Step 1: Introduction
Commercial jigs start at about $1600. For the beginner this could be a huge investment - the equivalent of many bicycles worth of tubing.
There is also the option of building a jig out of 8020, such as described in my Instructable here. However, the cost on this is also not trivial, probably $350-$500, and it does require some machining work that is outside of the common garage tools.
If you ask around on the internet, many people will tell you that you don't really even need a jig, you just need a flat surface and some sort of tooling to hold your tubes at a fixed height above the surface. This is quite true, but for some people using an old pool table or maybe a surface plate is not exactly convenient, due to the size and weight.
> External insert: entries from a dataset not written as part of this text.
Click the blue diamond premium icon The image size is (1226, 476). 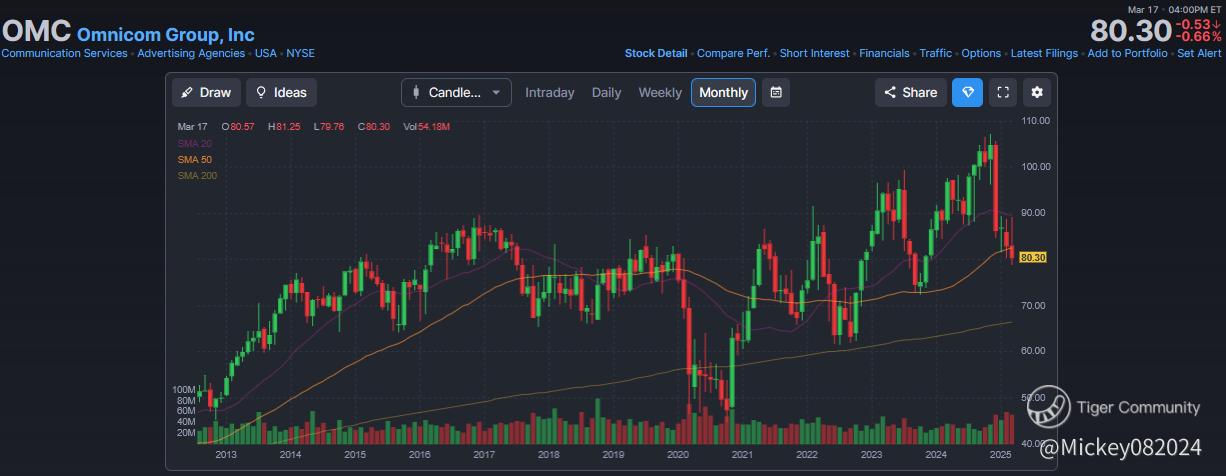click(x=967, y=92)

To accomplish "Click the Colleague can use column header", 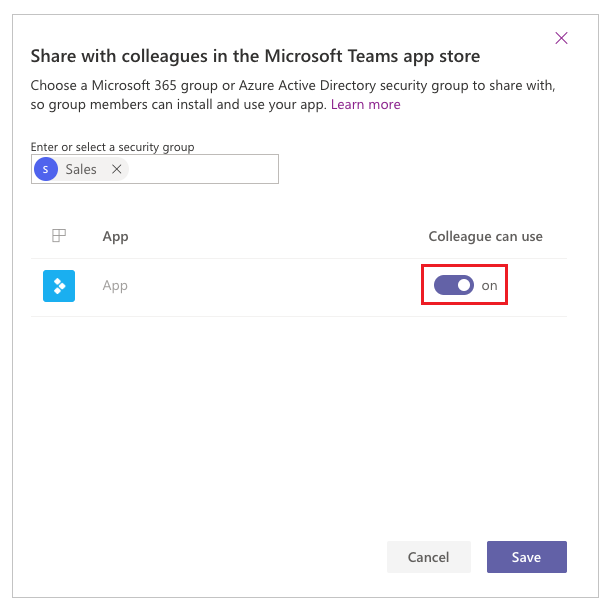I will (486, 237).
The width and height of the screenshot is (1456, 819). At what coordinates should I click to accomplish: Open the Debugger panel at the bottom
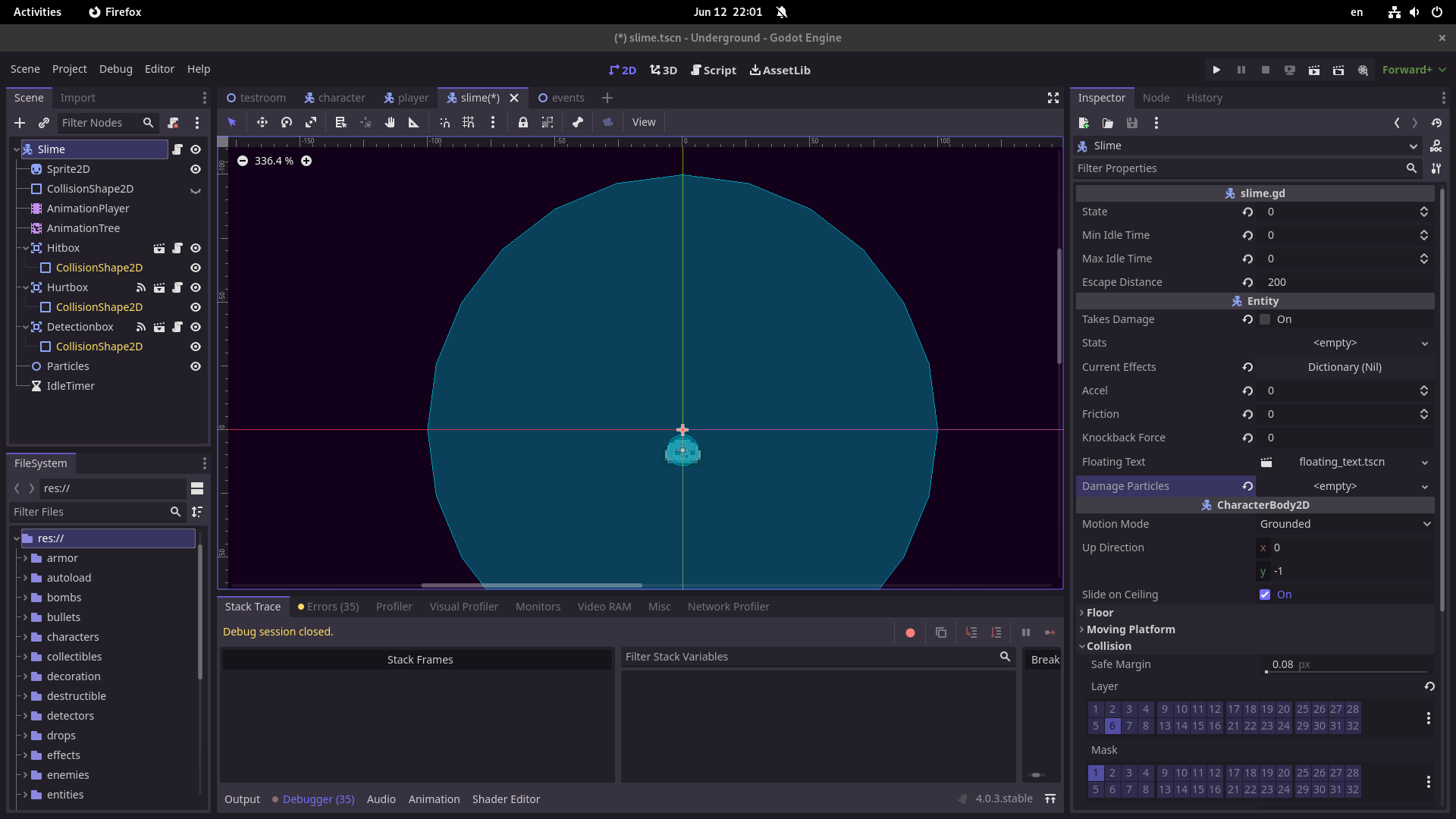pos(317,799)
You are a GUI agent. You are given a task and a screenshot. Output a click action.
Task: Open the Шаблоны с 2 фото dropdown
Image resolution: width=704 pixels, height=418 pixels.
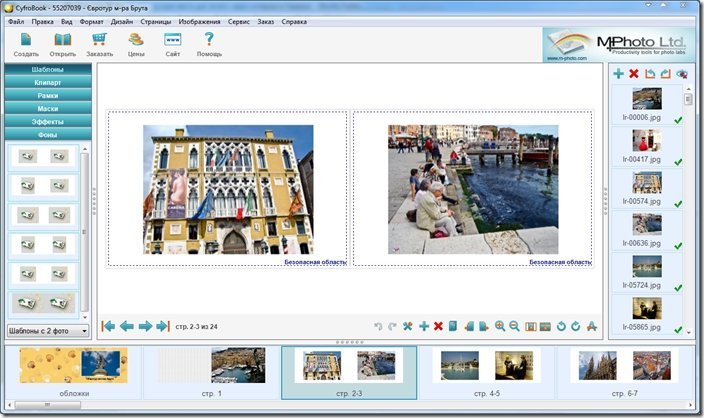pos(46,330)
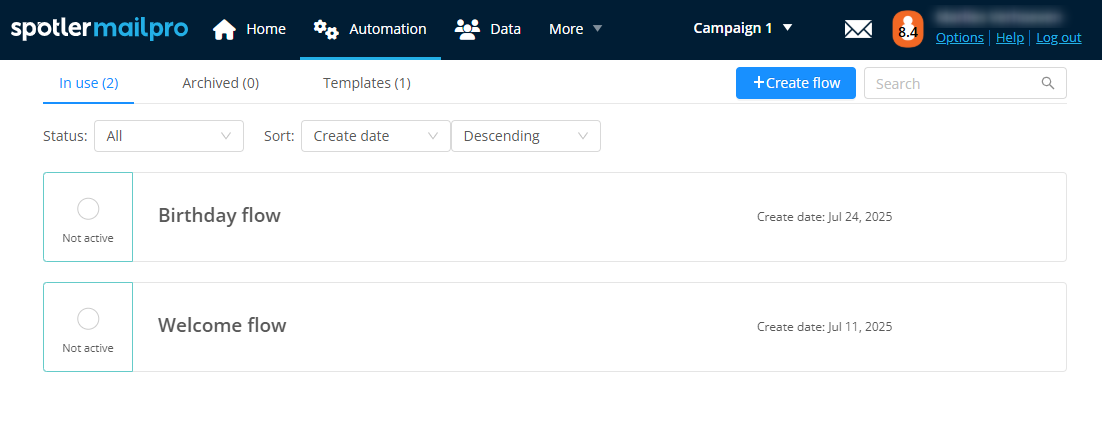Open the envelope messages icon
The width and height of the screenshot is (1102, 442).
click(x=858, y=30)
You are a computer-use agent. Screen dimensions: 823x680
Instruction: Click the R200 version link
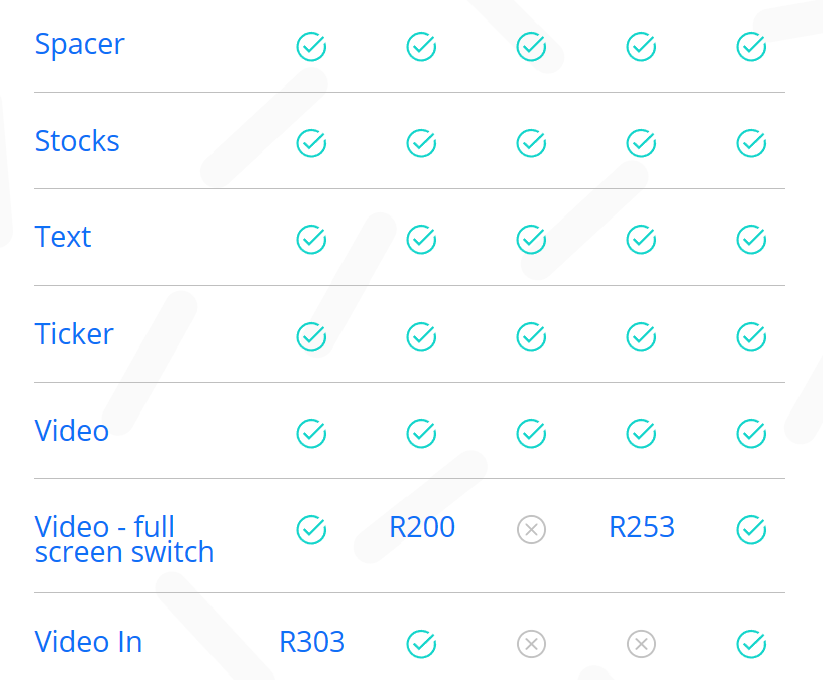422,527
This design and method is what I developed over building my first 5 frames. It's compact and cheap, and works by giving you a system of 3 small orthogonal flat surfaces to work with, and several means of holding tubes at the right position while you tack them.
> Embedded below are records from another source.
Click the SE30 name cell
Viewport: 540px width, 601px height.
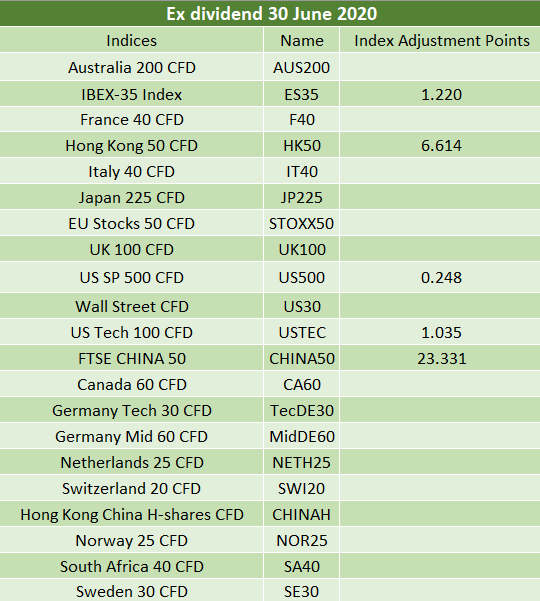[302, 591]
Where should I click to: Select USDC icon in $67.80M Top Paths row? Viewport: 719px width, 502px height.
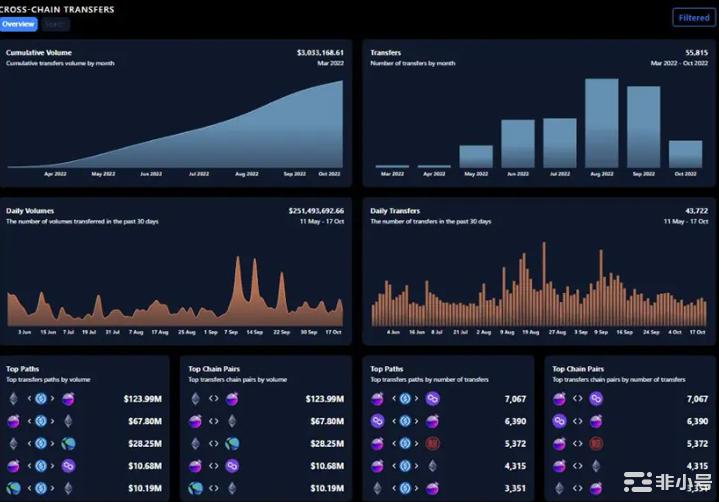(x=41, y=421)
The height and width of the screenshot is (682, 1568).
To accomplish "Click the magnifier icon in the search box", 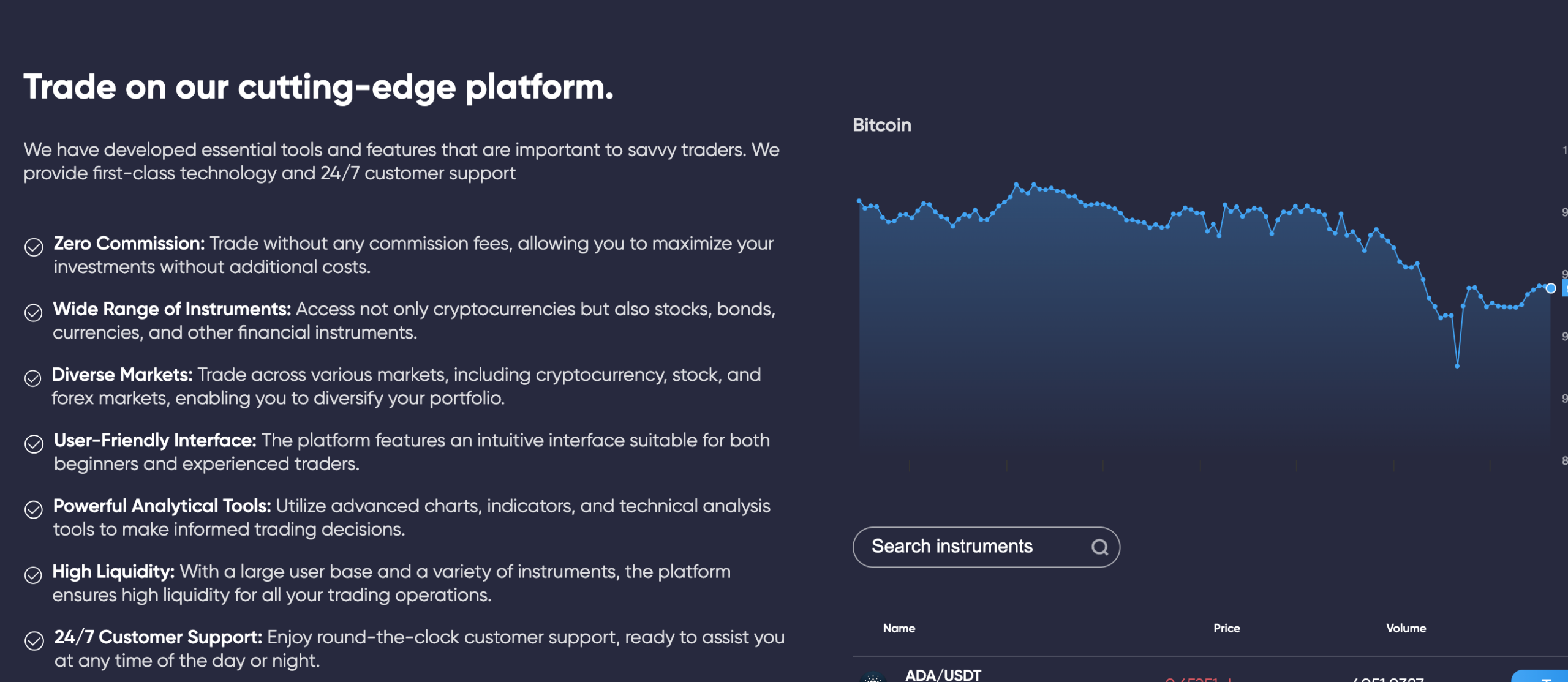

However, since this jig is compact, you can only work on one joint at a time. This is the standard way for beginners to build, as described in the Paterek Manual. If you haven't heard of it yet, it's essentially the beginning framebuilder's bible. You can purchase it from Paterek or Henry James. The main disadvantage on this is that you never see the complete picture of the frame until you tack in the last tube. You can't set it up and then have a sanity check where you can see if it all makes sense.
I no longer have this jig, having moved on to my 8020 design, so I had to reproduce everything in SketchUp. For the sake of speed, I didn't model everything exactly to scale or try to make everything look perfect. But it should get the idea across.
If this Instructable helps you out, you can always show your appreciation through my Amazon Wish List.
Speaking of books, you might also want to check out Atomic Zombie's Bicycle Builder's Bonanza. While it doesn't cover classical framebuilding like the Paterek Manual, it does have lots of good ideas for "low road" building.
The materials are simple steel structural shapes:
1" x 1/4" bar, about 6", though get a foot since you'll eventually use it.
4"x 3" angle iron, give or take an inch in either leg, about 7-8' total
1"x 1" angle iron, another foot or so
Old rear hub axle(s) or similarly sized threaded rod and nuts
Some bolts, about M5 x 40 or whatever you have taps for.
A couple of Welder's magnets, available from Harbor Freight for cheap.
For tools you'll need a hacksaw, a drill and bits, and a tap to match your bolts.